[Opening INPUT DATA section]

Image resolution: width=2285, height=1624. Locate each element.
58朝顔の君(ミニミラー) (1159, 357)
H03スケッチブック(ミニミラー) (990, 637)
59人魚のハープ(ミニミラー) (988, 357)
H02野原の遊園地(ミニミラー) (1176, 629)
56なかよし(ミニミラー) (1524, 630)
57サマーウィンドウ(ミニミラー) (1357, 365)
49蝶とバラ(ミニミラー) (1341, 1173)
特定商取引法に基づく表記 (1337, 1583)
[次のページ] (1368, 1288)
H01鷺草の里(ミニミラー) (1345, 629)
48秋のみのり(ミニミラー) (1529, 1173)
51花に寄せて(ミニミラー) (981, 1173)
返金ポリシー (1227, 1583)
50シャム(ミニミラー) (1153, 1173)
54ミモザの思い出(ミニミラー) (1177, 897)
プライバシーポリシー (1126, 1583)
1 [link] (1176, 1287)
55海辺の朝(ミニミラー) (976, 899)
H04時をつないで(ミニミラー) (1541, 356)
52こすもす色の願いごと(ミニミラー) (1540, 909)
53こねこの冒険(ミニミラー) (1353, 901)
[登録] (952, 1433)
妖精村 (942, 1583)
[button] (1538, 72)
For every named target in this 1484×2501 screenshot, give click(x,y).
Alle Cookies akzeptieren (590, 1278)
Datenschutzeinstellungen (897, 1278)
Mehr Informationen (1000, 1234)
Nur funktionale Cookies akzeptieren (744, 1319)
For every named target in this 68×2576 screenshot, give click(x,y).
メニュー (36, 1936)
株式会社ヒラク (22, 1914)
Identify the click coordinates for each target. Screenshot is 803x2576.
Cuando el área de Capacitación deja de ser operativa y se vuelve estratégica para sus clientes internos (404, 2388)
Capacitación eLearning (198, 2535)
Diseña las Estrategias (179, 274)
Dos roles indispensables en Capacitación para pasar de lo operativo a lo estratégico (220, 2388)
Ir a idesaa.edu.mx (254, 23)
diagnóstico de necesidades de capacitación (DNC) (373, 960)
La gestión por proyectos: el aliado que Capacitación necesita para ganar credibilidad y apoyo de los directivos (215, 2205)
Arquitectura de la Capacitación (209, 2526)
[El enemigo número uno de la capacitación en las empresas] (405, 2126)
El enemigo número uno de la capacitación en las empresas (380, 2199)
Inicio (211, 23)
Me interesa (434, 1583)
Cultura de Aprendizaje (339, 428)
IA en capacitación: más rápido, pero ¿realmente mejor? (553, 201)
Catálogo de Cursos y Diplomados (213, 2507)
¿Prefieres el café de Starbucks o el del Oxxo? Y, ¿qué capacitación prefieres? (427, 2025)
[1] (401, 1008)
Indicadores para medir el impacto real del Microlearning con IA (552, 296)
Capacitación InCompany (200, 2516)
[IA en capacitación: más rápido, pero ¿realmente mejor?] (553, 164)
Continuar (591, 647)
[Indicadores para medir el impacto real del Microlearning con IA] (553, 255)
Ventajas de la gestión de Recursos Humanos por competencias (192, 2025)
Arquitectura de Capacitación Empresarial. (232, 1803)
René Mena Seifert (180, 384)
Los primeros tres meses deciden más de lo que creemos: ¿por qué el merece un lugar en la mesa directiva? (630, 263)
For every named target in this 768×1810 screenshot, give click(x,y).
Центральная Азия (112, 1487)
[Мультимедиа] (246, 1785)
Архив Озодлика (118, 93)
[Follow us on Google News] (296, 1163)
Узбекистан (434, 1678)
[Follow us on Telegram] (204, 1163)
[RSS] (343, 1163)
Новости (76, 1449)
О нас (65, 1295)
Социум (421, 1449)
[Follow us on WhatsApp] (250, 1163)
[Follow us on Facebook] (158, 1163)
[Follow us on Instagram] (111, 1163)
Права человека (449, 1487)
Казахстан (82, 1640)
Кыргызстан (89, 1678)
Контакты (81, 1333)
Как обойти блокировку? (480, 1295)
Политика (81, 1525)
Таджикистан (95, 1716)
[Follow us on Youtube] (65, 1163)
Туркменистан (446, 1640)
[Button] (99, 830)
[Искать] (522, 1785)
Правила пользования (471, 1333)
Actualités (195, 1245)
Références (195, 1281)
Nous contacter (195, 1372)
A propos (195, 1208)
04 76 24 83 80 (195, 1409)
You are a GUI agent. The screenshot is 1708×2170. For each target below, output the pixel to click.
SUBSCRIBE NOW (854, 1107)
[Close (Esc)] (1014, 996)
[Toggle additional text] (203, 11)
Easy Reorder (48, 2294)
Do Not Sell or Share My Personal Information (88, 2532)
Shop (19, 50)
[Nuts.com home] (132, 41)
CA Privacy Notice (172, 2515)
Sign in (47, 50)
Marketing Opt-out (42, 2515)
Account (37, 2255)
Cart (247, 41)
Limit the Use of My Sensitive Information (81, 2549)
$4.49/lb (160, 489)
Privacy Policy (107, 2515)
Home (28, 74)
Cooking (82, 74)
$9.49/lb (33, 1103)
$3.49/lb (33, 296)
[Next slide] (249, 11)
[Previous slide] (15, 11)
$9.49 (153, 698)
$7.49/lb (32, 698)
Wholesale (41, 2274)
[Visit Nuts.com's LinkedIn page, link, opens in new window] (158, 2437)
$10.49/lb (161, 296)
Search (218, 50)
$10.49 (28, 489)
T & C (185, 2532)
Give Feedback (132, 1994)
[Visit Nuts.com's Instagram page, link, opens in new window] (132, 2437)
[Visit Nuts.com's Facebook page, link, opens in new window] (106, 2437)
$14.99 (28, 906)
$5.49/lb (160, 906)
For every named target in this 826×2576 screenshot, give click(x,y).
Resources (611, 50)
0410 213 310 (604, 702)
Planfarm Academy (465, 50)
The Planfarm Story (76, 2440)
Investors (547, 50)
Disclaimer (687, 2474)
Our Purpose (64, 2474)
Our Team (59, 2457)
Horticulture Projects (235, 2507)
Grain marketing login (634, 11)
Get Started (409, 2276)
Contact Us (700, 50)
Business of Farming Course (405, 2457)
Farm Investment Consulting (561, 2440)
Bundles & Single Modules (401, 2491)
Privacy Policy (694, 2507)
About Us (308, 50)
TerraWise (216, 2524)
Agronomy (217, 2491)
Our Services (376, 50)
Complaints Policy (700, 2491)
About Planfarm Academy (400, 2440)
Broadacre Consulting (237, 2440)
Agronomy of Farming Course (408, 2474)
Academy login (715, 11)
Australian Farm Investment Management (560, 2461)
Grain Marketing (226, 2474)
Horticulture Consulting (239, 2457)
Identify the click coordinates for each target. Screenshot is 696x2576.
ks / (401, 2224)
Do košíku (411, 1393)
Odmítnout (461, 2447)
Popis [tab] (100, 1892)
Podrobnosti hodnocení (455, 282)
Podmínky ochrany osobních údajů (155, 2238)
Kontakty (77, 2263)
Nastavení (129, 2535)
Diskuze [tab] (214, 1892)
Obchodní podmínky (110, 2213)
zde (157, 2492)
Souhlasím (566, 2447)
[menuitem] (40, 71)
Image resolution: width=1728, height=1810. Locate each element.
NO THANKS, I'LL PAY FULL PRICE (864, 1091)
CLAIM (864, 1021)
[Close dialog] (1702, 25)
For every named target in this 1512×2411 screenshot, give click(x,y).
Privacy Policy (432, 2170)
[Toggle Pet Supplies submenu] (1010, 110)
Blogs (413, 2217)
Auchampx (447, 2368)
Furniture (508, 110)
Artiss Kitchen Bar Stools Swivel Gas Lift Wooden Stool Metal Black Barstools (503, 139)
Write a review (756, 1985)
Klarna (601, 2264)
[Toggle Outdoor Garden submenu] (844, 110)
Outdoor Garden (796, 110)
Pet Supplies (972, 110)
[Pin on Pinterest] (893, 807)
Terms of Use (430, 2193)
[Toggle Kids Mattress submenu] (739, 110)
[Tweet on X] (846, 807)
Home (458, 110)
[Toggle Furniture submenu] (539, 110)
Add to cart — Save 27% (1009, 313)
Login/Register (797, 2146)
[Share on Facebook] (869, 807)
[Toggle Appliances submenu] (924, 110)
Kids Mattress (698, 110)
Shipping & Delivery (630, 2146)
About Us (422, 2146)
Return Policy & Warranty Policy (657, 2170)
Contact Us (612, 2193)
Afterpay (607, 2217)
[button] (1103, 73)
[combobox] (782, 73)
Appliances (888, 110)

[Closing INPUT DATA section]

DESCRIPTION OF THE TASK >> From the data above, output exactly the lines between the one containing "Home (28, 74)" and the one containing "Give Feedback (132, 1994)", counting both of them.

SOLUTION >>
Home (28, 74)
Cooking (82, 74)
$9.49/lb (33, 1103)
$3.49/lb (33, 296)
[Next slide] (249, 11)
[Previous slide] (15, 11)
$9.49 (153, 698)
$7.49/lb (32, 698)
Wholesale (41, 2274)
[Visit Nuts.com's LinkedIn page, link, opens in new window] (158, 2437)
$10.49/lb (161, 296)
Search (218, 50)
$10.49 (28, 489)
T & C (185, 2532)
Give Feedback (132, 1994)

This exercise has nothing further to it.